Can Europe Make It?

A post-World Cup glow for Belgium?

The success of the Belgian national team at the 2014 World Cup has briefly united Flemish and Walloon speakers, but will this have any effect on the country's increasingly fractious identity politics?

Hugh Lovatt
8 July 2014

The Belgian national football team. Flickr/Eric Drost. Some rights reserved.

"Pour tous les Belges qui ont suivis ce match, il y avait moyen de faire quelque chose, fait chier!"

The comments by Daniel Van Buyten, Belgium’s number 15, sum up the country’s feelings pretty well after suffering a 1-0 defeat against Argentina on Saturday in the World Cup quarter-finals. But there is nonetheless a real sense that the Red Devils have achieved something that will reverberate far beyond Brasilia’s Estádio Nacional.

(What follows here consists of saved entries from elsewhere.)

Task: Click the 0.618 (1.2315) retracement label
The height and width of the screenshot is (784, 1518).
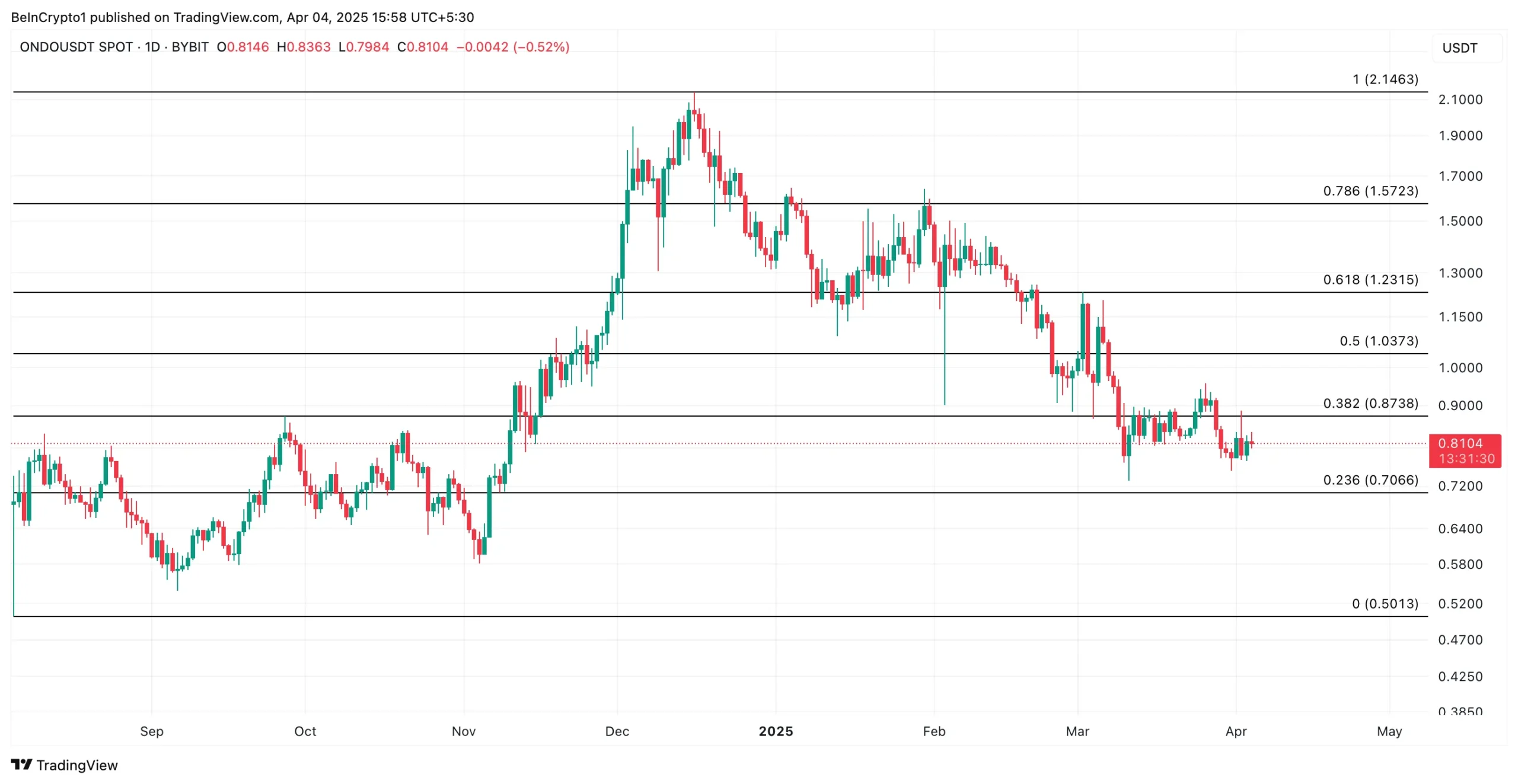Action: [x=1370, y=280]
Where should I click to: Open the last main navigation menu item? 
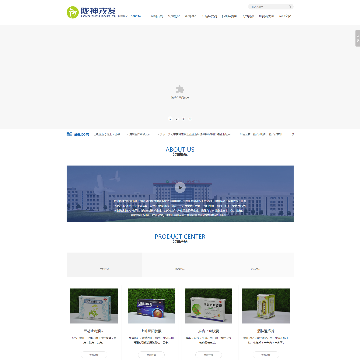(x=285, y=16)
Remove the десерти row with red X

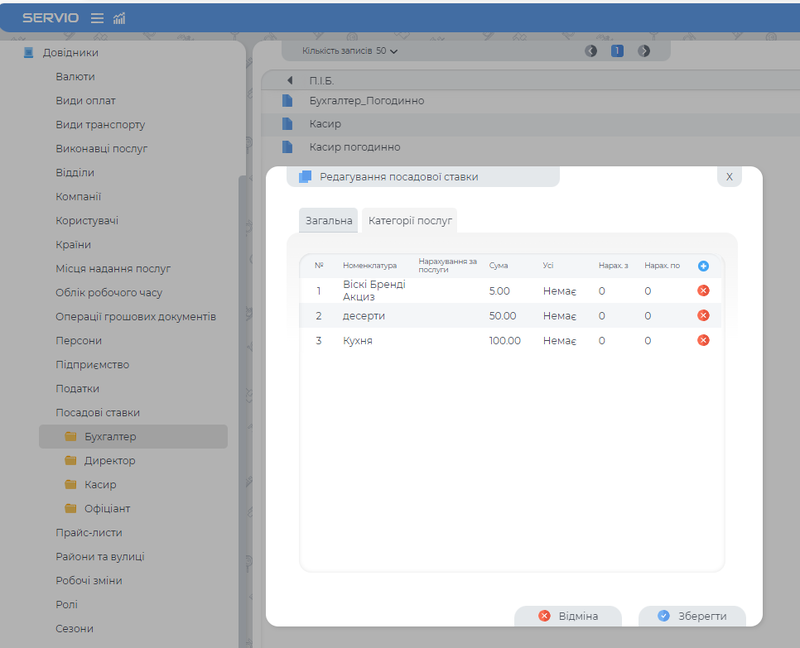coord(703,316)
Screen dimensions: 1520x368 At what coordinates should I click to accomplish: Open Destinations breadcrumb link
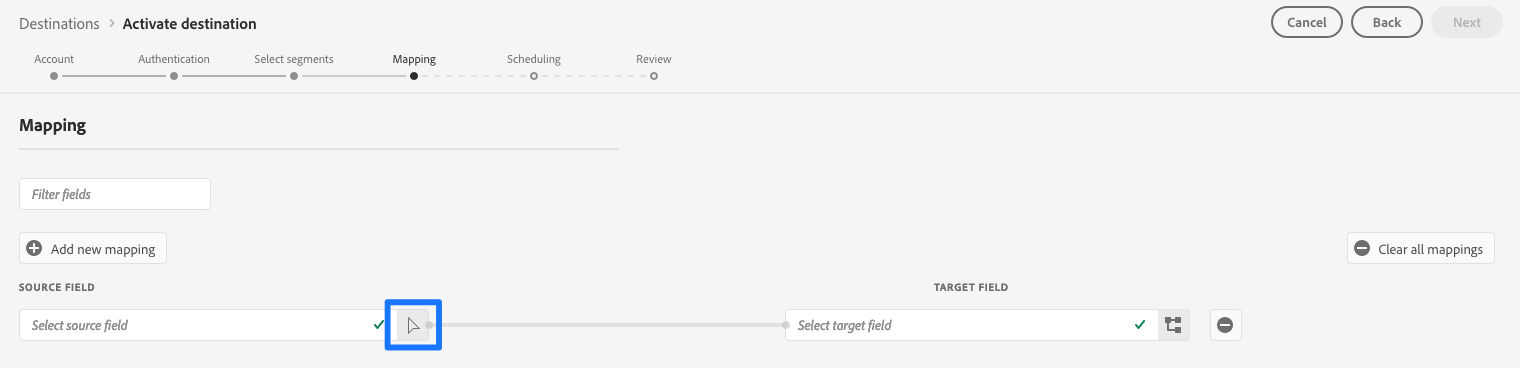(59, 23)
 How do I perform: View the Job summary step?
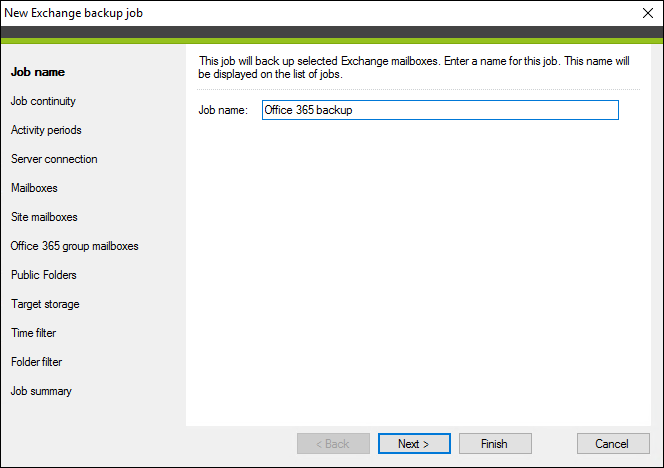pyautogui.click(x=41, y=391)
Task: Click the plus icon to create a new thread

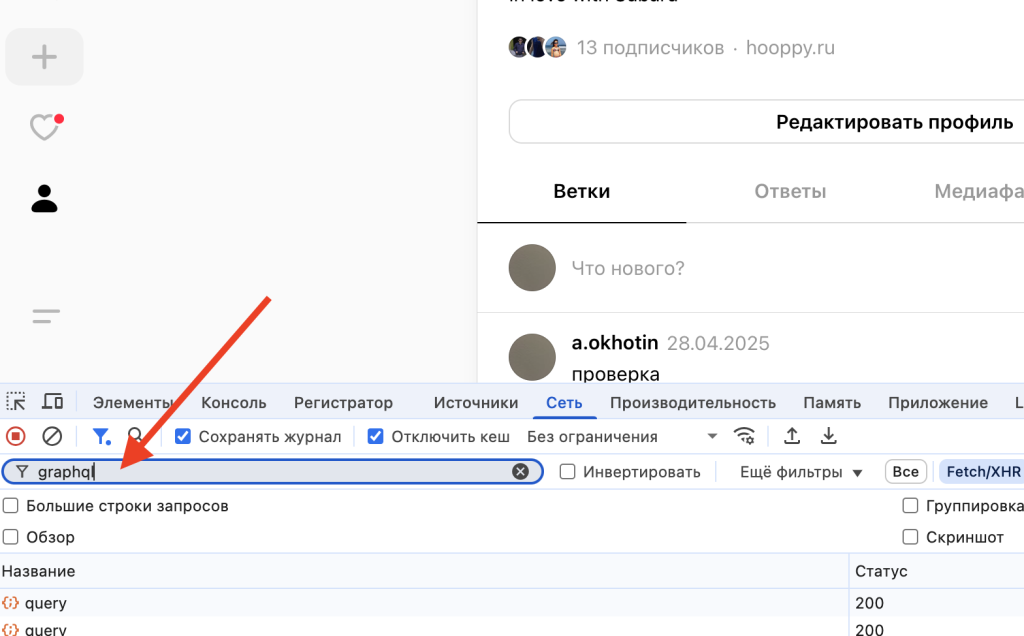Action: tap(44, 57)
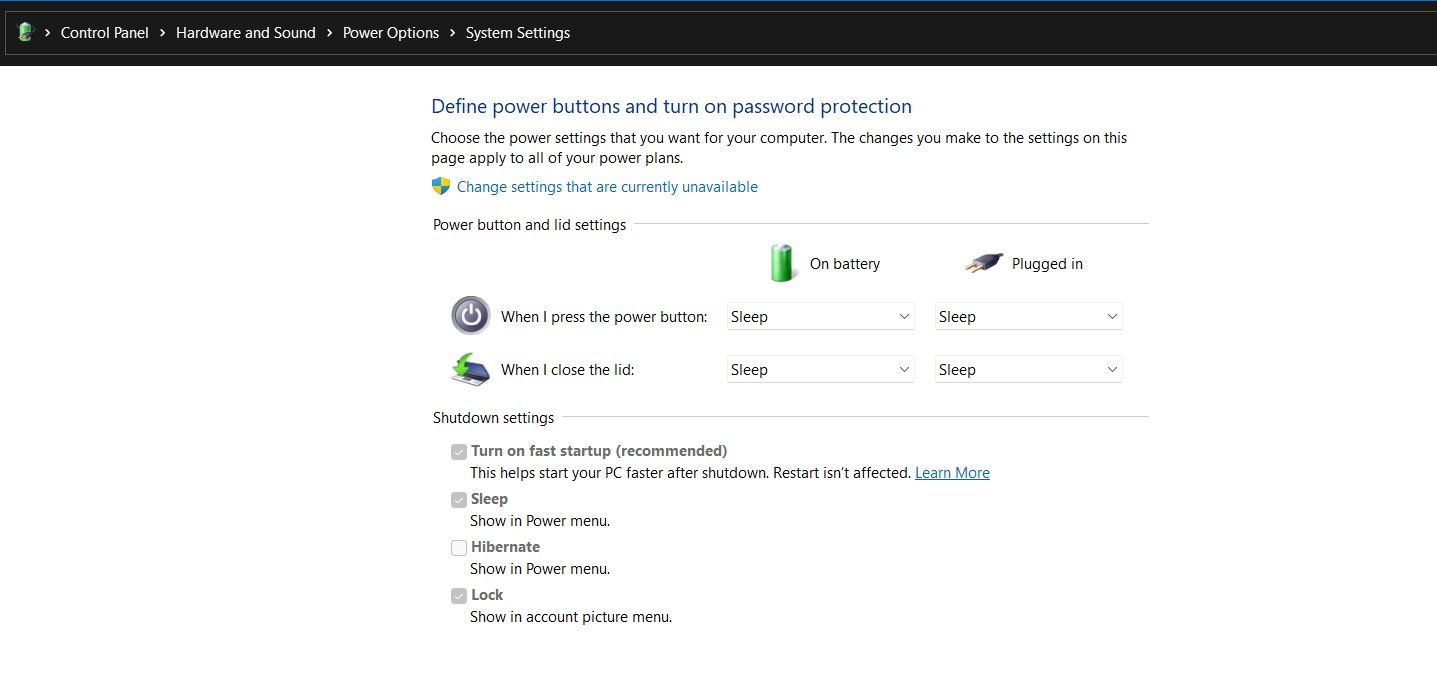Click the laptop lid icon
1437x675 pixels.
tap(470, 369)

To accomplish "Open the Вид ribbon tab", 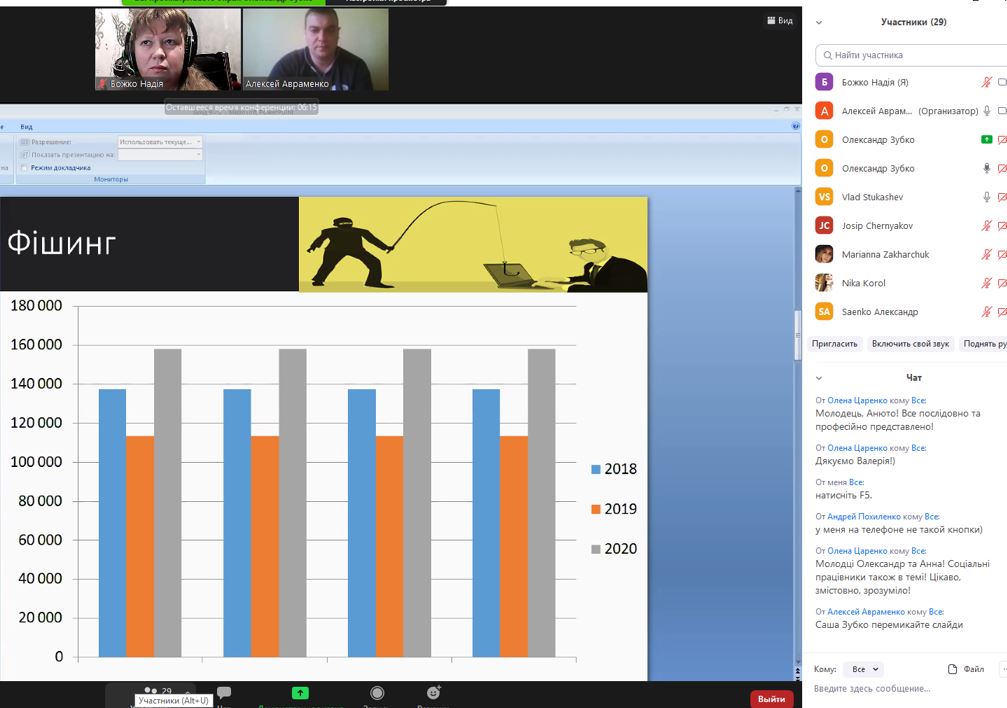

The national team has exceeded expectations and sky rocketed through the international rankings into the top ten teams from an all-time low of sixty-sixth in 2009. Not only has this restored Belgian's flagging footballing credentials, but with such a young team the experience gained over the last five games will put them in an excellent position ahead of Euro 2016.

More importantly though, Belgians have rallied around their team in colourful and often very loud displays of national unity, something that seems to have been lacking over the last years. In a county polarised between a French speaking south and a Flemish speaking north Belgium's World Cup success has gone a long way toward healing Belgium’s linguistic divisions.

In the most obvious sign of national unity, Belgian flags have in many places replaced the flags on Flanders and Wallonia – two of Belgium’s three regions. This was even the case in Antwerp, a bastion of Flemish nationalism. On a personal level, football has transcended linguistic divisions and brought Flemish and French speakers together around a common cause.  

Belgian politicians were quick to join the football frenzy, but with Flemish and Francophone political parties once again deadlocked over the formation of a federal government it remains to be seen whether Belgium's success on the field will have any real impact on the country's contentious political scene.

But a resurgent Belgian identity will challenge the separatist agenda espoused by the Flemish N-VA's which has been pushing for Flemish autonomy. Given the N-VA’s victory in regional elections in May and the important role it will likely play in a forthcoming federal government Belgium’s football success has come at a critical juncture.

The N-VA's leader Bart de Wever is all too aware of this, and party officials have been doing their best to downplay Belgium World Cup success. Incredibly, authorities in Antwerp – which is controlled by the N-VA – even sought to counter the spread of Belgian flags on the pretext that many of those displayed the “Jupiler” logo, a Wallonian beer. In the end though, the federal police refused to carry out the order.        

Ultimately it would be too much to hope that the Red Devils alone can turn back the rising tide of Flemish nationalism, let alone solve Belgium's regional issues which include deep socio-economic disparities between North and South. But at the very least Marc Wilmots and his players have reminded Belgians what it feels like to be a united nation.

One can only hope that the chant of "tous ensemble!" adopted by football supporters will become a slogan for Belgium's political class.